Mr HOWARD—I have a couple of observations. I was not aware that Noel Crichton-Browne had been sent to jail. Maybe something has escaped me. I am not aware that he has been sent to jail for fraud. As to contact between him and people on our side of the House, if you want to ask other ministers, you can go ahead and do so. But, speaking for myself, tomorrow being the 11th anniversary of the defeat of the Keating Labor government, I well remember the year that led up to that. I consumed, inside my own party, the first couple of months of that year in making sure that Noel Crichton-Browne was not on the Liberal Party Senate ticket for the election that brought my government to power. That involved taking him on. That involved going to Western Australia, not to consort with a convicted criminal. It meant going to Western Australia to make certain that my party’s Senate ticket did not have on it somebody I regarded as unsuitable. I was willing to do that as opposition leader because I regarded it as my obligation as the leader of the party. It involved some difficult confrontations with some people in the party. I have never regarded that man’s influence in the Western Australia division of my party as being anything other than rather negative.
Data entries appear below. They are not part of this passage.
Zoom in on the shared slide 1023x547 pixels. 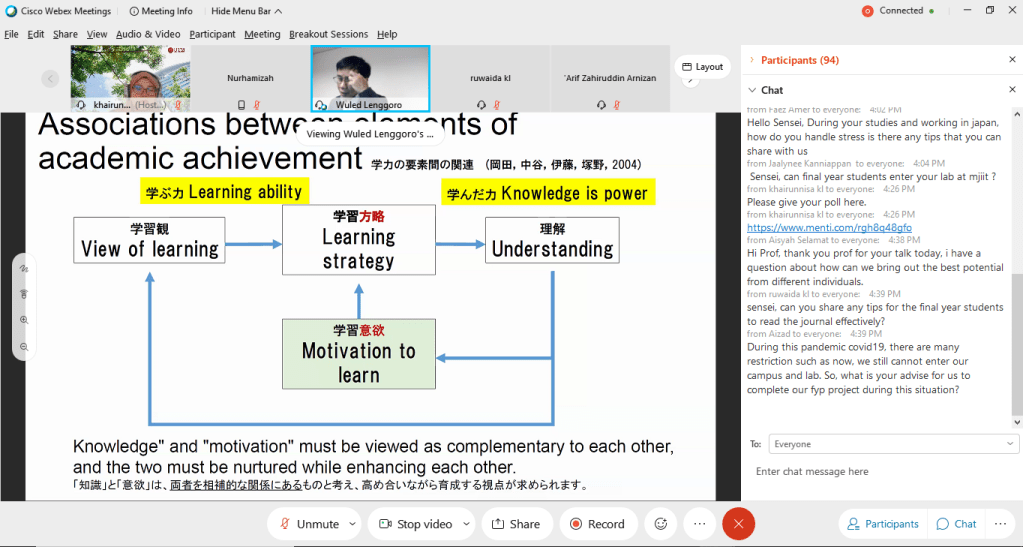24,320
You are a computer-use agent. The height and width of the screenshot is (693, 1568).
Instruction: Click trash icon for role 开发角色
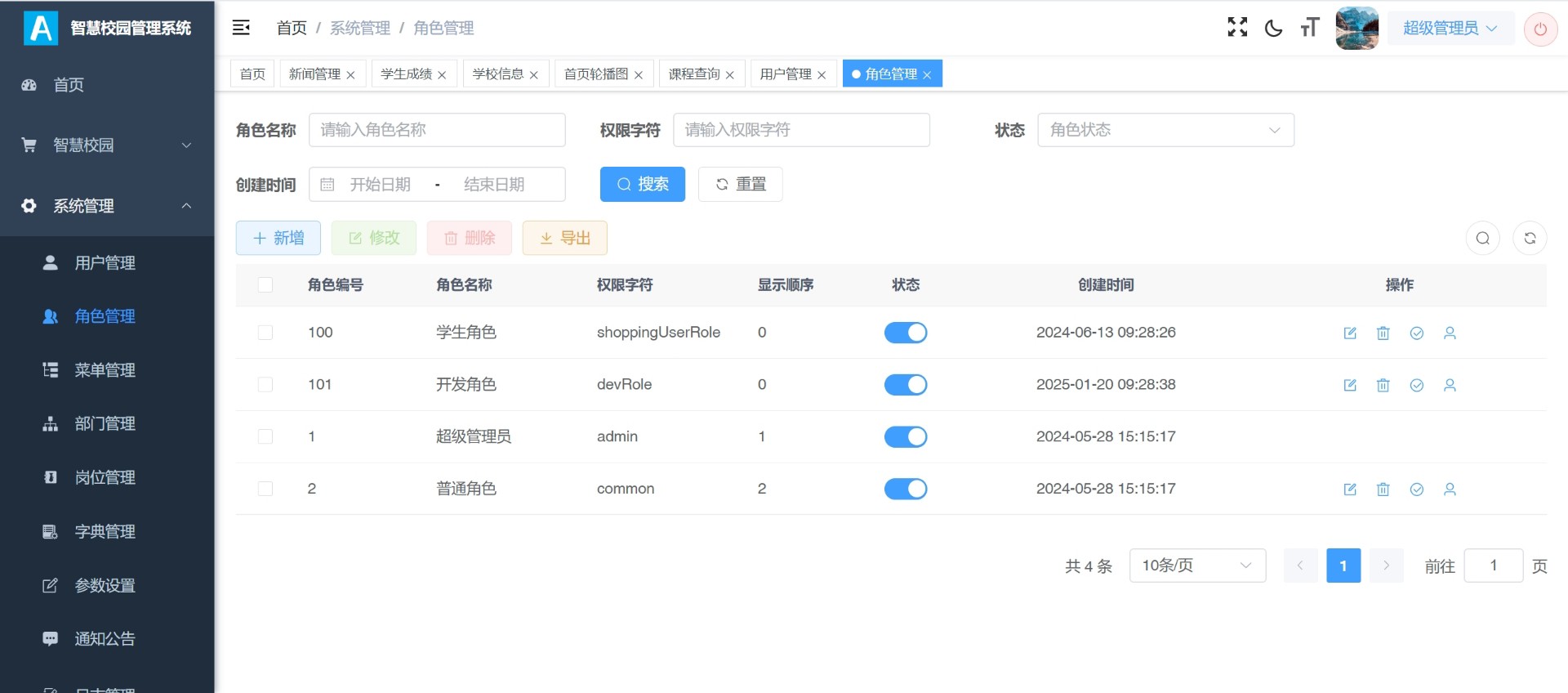[x=1383, y=385]
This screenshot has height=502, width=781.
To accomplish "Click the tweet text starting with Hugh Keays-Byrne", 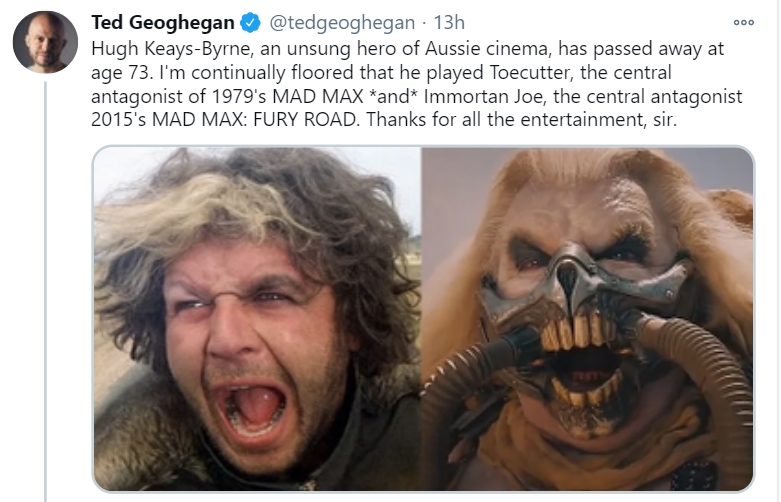I will point(416,84).
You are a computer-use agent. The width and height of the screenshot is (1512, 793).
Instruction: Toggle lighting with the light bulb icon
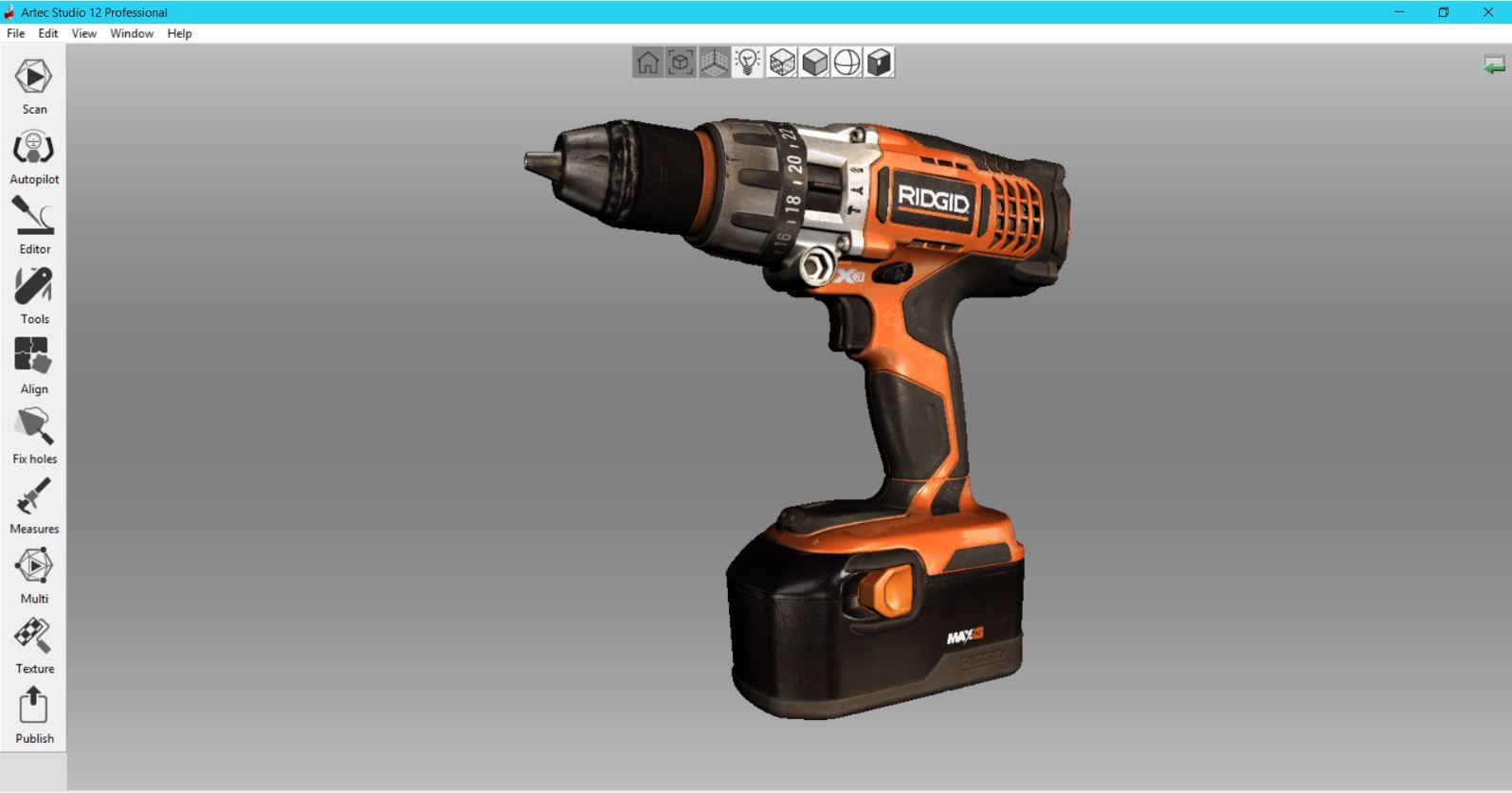pyautogui.click(x=748, y=63)
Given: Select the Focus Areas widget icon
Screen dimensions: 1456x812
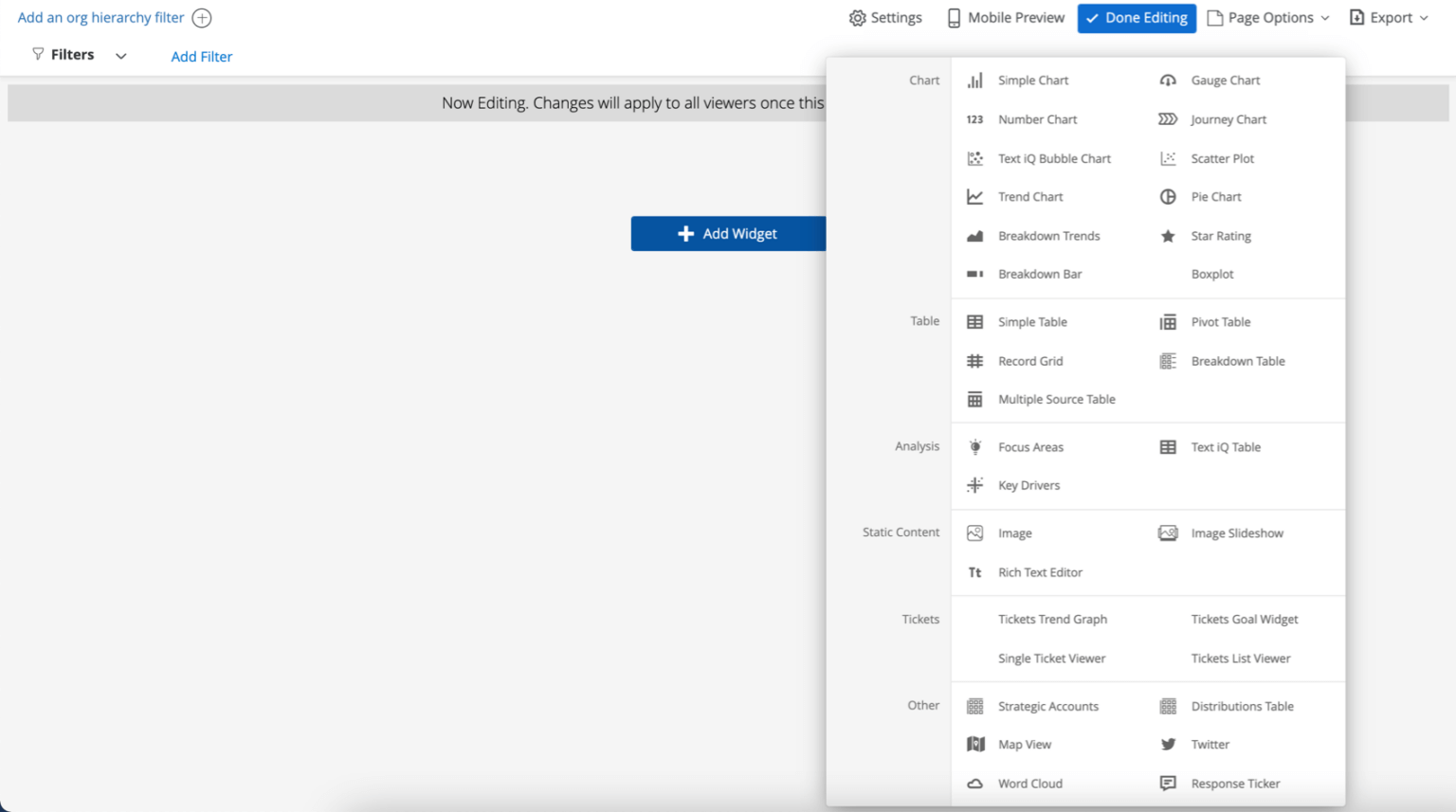Looking at the screenshot, I should (974, 446).
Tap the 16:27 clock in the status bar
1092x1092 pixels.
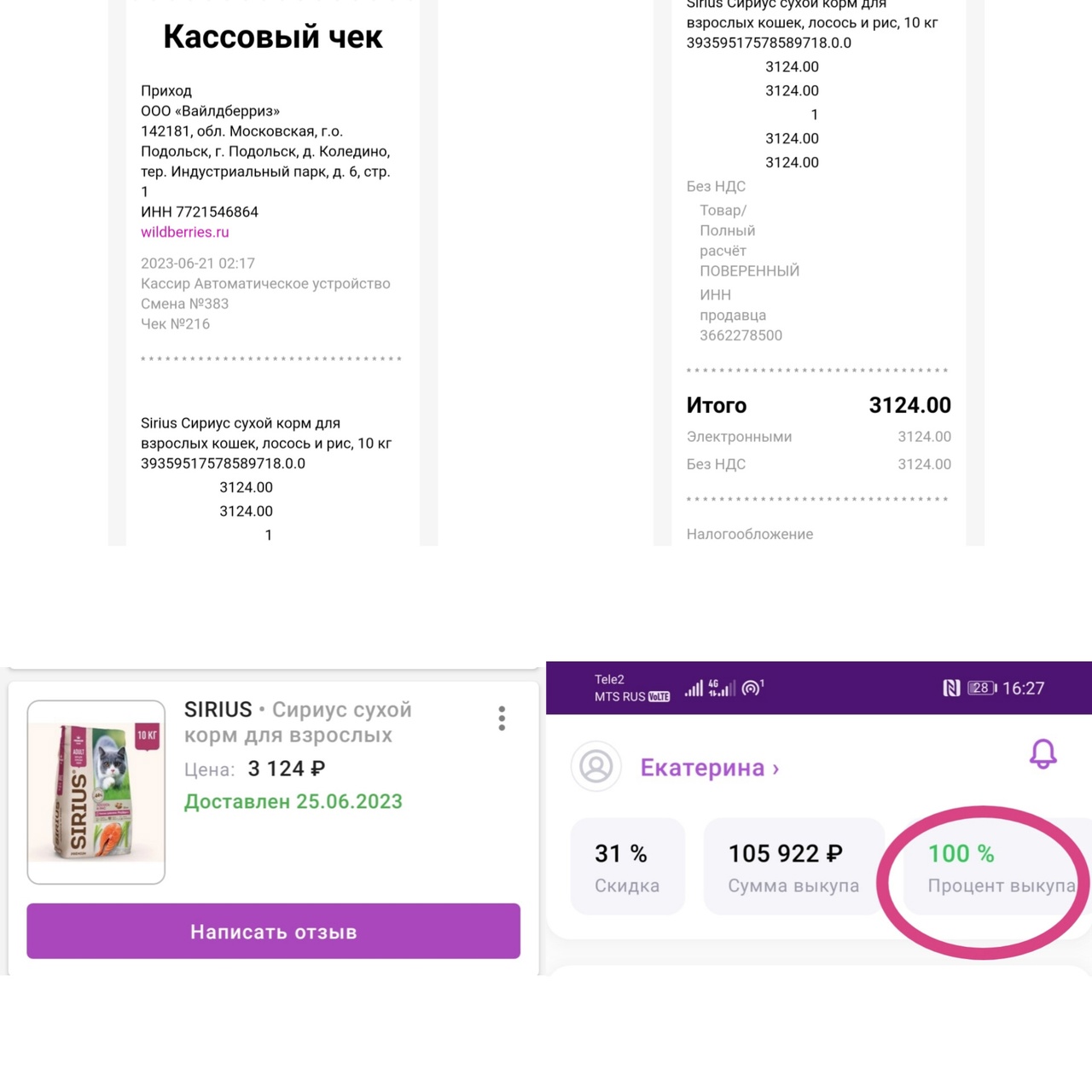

But let us understand what this is all about. This is all about a double standard in the Australian Labor Party. I am meant to justify and explain to the last detail a telephone conversation I had, in the course of my duty as Prime Minister of Australia, with a very reputable business man. Ron Walker has never been convicted of fraud. Hugh Morgan has never been convicted of fraud. Robert Champion de Crespigny has never been convicted of fraud. The three of them represent exemplars of ethics and good behaviour in the Australian business community. Hugh Morgan is a member of the board of the Reserve Bank. Robert Champion de Crespigny is an advisor to the South Australian Labor government. Ron Walker is proudly a former honorary federal treasurer of the Liberal Party and is now the chairman of the Fairfax company.

What this is all about is a double standard. I am meant to explain every detail of that, the Treasurer is meant to explain every detail of that, but the Leader of the Opposition thinks that he can skate by with some kind of generalised answer at a news conference in relation to his contact with Brian Burke. Anybody who has any understanding of Australian politics would suspect that what the Leader of the Opposition was about was touting for preferment and favour from a man of influence in the Labor Party in Western Australia. That is what we are on about. The member for Grayndler can question me as often as he likes about the former senator from Western Australia. I will be very happy to go on answering in the vein that I have in the last two answers.